According to the American Hospital Association, staffing shortages are exacerbated by hospital patients who are increasingly sicker and whose cases are more medically complex than before the pandemic. This means a sicker population that requires longer inpatient stays are being cared for by a more resource-constrained clinical workforce and the demand is driving up labor costs and leading to burnout. Bain & Company's U.S. Clinician Burnout Survey reported one-quarter of clinicians surveyed are considering switching careers and 40% lack resources to operate at full potential. In response to the labordemic, many hospitals are investing in technology and innovative solutions, such as virtual care.

Doing More With Less

To optimize operations, healthcare providers must do more with less, therefore they must provide higher quality at a lower cost. Implementing virtual care can reduce the need for traditional in-person consultations and on-site personnel. This, in turn, reduces the demand for infrastructure as more patients are conducting their visits in a virtual platform. As a result, providers can be more accessible but at a lower cost.

In "Period of Renaissance for the High Acuity Telehealth Market," Signify, an independent market research firm, examined a few key areas as they relate to the labordemic: tele-observation/tele-sitting, tele-ICU, clinical surveillance, encounter-based clinical examinations/medical support and virtual nursing.

But before hospitals can adopt virtual care programs, they need to examine their existing framework for care and implement strategic changes.

Preparing For The Shift Toward Virtual Care


In order to free up personnel for virtual care, look to automate mundane, repetitive tasks. McKinsey & Company identified a potential 10%-20% time savings for nurses through digital automation, and the 2023 KLAS Healthcare Operations Report (paywall) revealed over 90% of healthcare workers prioritize technology consolidation for operational efficiency. Meanwhile, Bain & Company's 2023 Healthcare Provider IT Report revealed providers express a preference for fewer vendors, especially electronic health record providers, for new functionality before evaluating new vendors and offerings.

Address Burnout

Front-line workers face physical, mental and financial strain—all of which can contribute to burnout. Virtual care can aid with job retention by allowing for more flexibility. In some cases, providers can work from home on nights or weekends. Virtual platforms can also eliminate geographical constraints.
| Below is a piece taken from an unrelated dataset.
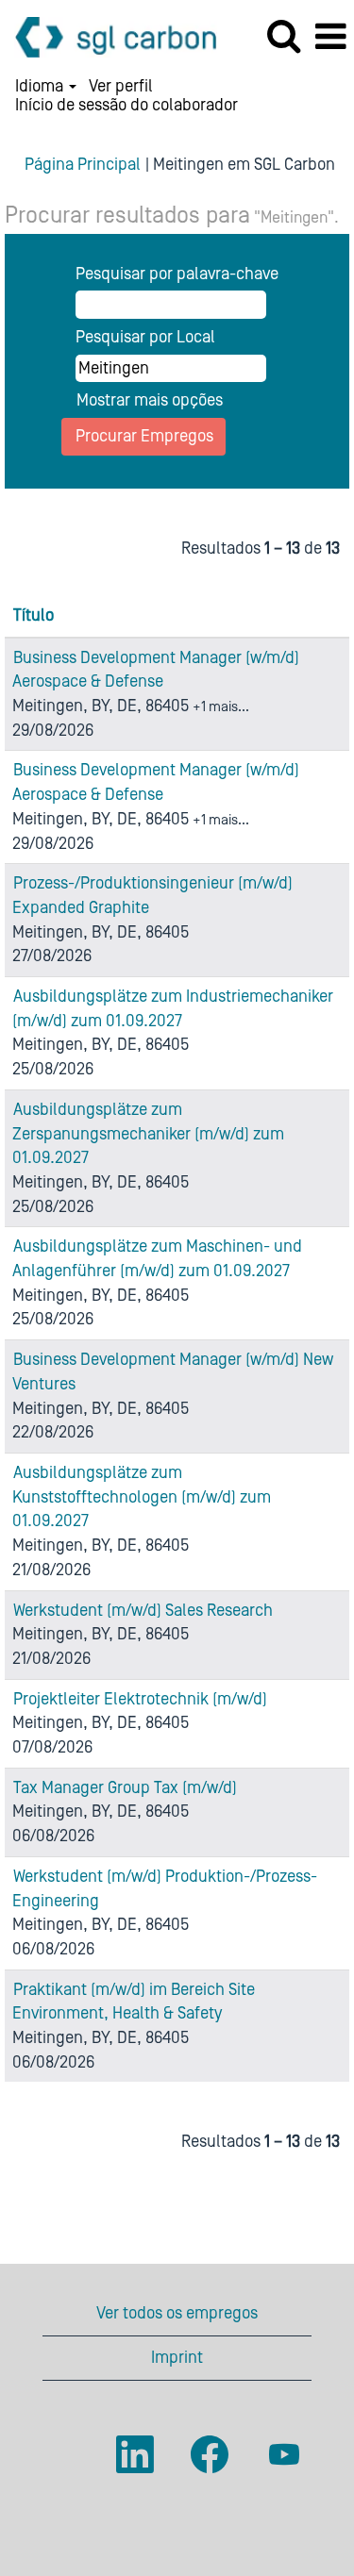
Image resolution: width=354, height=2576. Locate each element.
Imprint (177, 2358)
By the same token, virtual care can democratize access to medical services, allowing providers to reach patients who may live in remote rural areas, where hospitals are hours away, or see more patients in urban areas that sometimes face overcrowding. This broadens the reach of healthcare providers, allowing them to have a greater impact.
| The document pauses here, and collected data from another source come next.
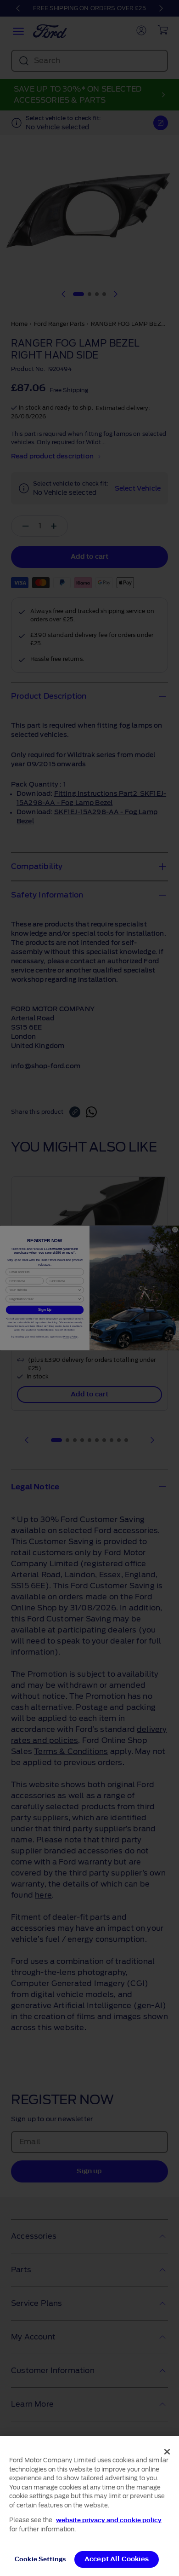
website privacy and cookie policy (109, 2520)
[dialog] (89, 2506)
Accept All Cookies (116, 2559)
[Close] (167, 2452)
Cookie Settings (40, 2559)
By providing clinicians with the tools and resources necessary for remote patient care, virtual care solutions can empower healthcare professionals to deliver high-quality services while maintaining a healthy work-life balance.

Educate Patients

Virtual care has become more adapted through the increase in telehealth, remote monitoring, patient portals, virtual rounding and virtual nursing. But as with most things, patient education is vital to the success of the types of care being implemented.
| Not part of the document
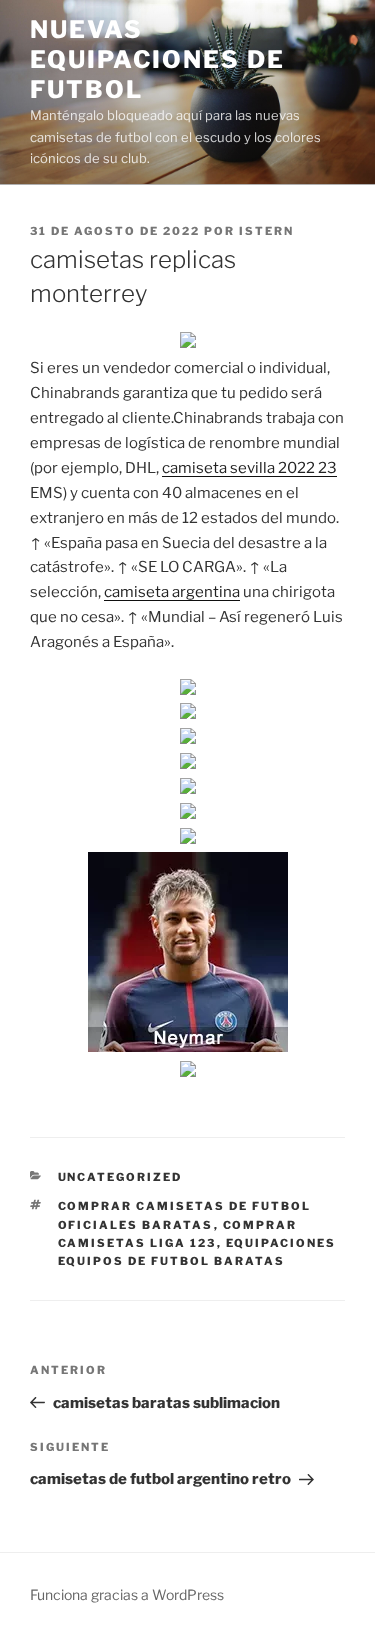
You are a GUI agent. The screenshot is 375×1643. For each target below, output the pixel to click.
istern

Be consistent in your messaging and content and practice engagement and activation. This is dependenton myriad factors, but isn't limited to age, education and socioeconomic factors. We've seen the most success with aligning communication to social media channels to make it as consumer-friendly as possible.

In closing, the labordemic demands innovative approaches in healthcare. Providers can create long-term solutions by embracing virtual care, investing in telehealth platforms (both in cost and educating the user) and creating workflows where vendor management is consolidated and automated tasks are delegated to AI or lend themselves to IT solutions. Virtual care can create a better work-life balance for workers while offering a sustainable focus on patient care.